WHAT THIS TASK INVOLVES: The task requires repeating, word for word, the lines from the one with "You are a computer-use agent. 576x630 pixels." through the end of the material, leaving out all pictures.

GIVEN RECORDS:
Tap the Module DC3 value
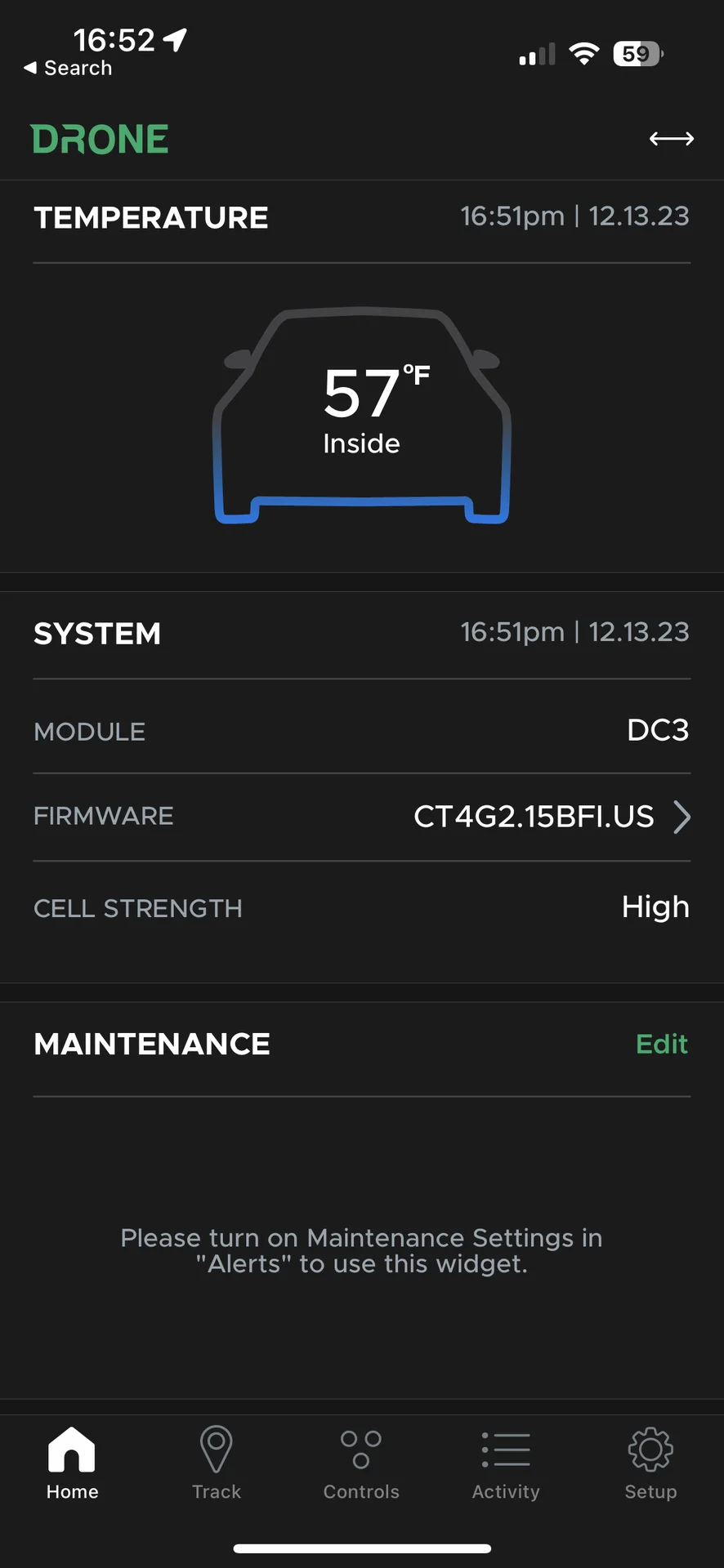(x=657, y=730)
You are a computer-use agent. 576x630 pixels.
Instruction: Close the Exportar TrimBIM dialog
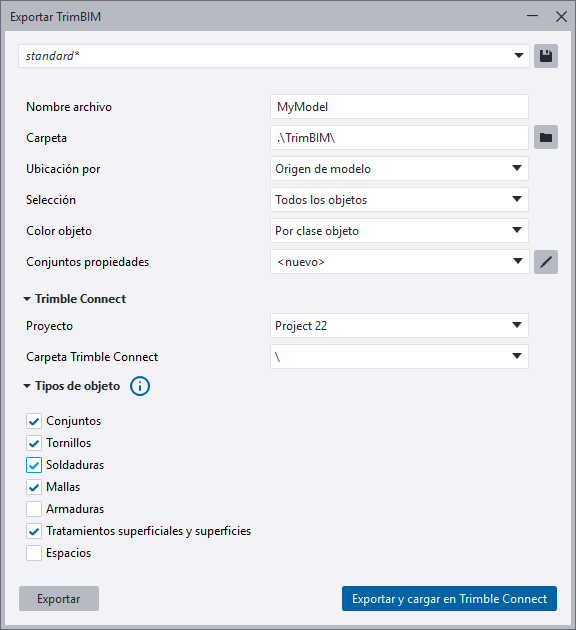point(561,16)
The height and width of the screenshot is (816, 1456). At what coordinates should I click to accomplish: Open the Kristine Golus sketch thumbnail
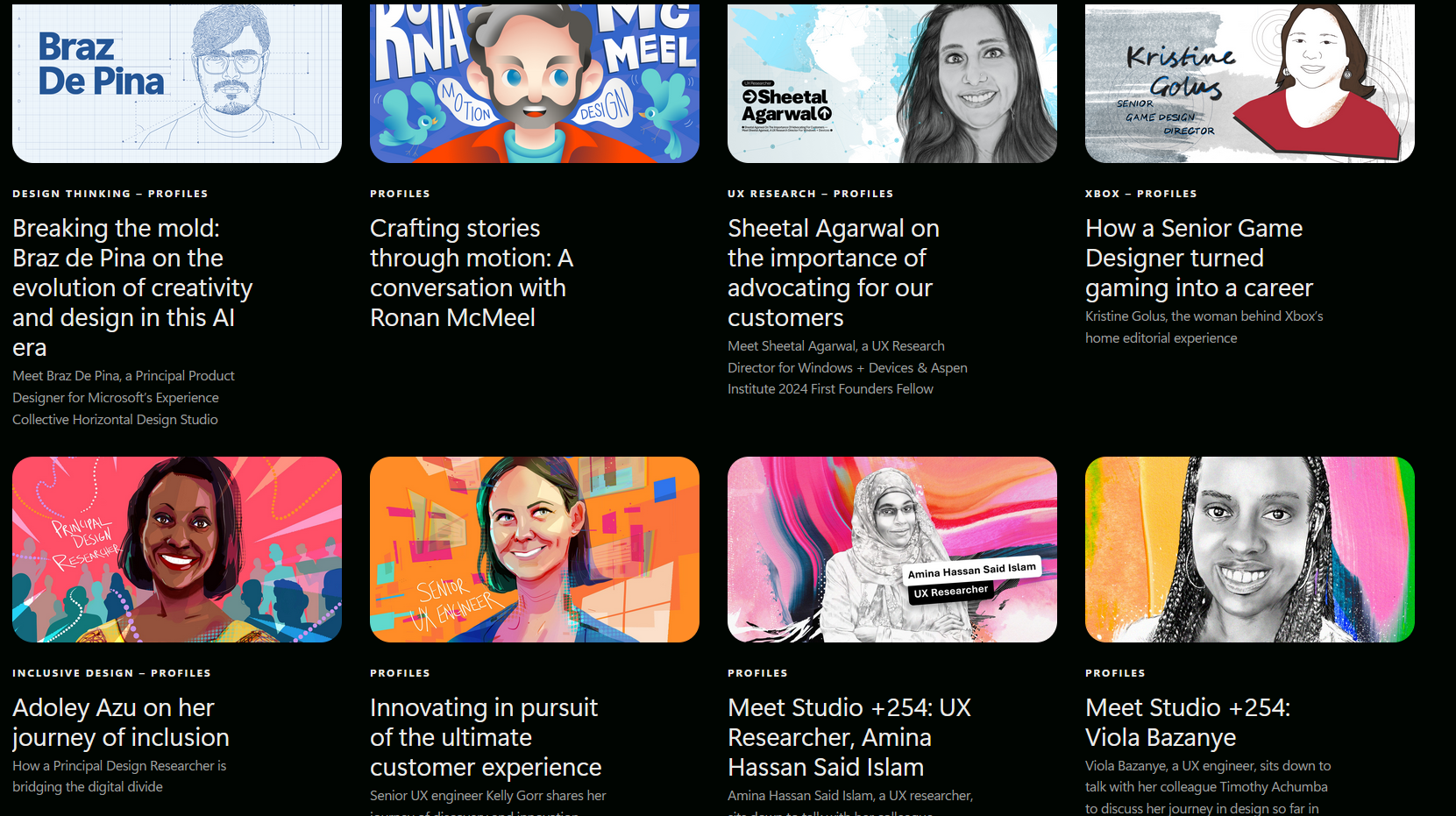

EXPECTED ANSWER:
You are a computer-use agent. 576x630 pixels.
Instruction: Close the Exportar TrimBIM dialog
point(561,16)
The height and width of the screenshot is (816, 1456). At what coordinates should I click to accomplish: Open the Kristine Golus sketch thumbnail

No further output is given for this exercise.